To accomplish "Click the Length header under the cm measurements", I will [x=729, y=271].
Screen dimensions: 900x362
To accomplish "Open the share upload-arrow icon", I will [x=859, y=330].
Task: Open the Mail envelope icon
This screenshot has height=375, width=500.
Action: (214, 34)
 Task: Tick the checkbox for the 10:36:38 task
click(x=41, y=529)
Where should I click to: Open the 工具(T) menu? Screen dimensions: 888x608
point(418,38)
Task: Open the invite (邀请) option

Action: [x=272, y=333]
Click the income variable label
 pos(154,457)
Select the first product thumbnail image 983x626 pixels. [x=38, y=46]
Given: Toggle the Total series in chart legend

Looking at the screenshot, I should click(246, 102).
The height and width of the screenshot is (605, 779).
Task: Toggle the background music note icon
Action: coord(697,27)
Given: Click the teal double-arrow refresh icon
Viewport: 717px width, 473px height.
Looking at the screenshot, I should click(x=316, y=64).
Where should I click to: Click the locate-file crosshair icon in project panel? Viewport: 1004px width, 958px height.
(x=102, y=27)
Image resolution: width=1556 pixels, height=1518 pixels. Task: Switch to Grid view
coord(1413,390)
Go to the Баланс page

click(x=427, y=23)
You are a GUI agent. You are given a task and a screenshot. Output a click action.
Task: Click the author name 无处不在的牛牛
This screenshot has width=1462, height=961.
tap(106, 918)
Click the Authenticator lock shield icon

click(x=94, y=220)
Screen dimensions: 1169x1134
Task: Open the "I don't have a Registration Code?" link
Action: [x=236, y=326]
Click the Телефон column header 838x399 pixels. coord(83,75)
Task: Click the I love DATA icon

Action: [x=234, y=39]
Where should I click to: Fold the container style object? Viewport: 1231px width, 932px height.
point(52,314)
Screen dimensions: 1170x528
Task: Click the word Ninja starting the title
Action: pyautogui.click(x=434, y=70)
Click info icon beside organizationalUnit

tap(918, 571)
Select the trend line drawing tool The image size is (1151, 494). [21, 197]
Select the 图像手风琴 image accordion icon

▬▬▬▬▬▬▬▬▬▬

__WORK ORDER__
Copy each line holding "header" from the material above.

__ANSWER TO THIS TASK__
To accomplish "Click the Length header under the cm measurements", I will [x=729, y=271].
Click the Телефон column header 838x399 pixels. coord(83,75)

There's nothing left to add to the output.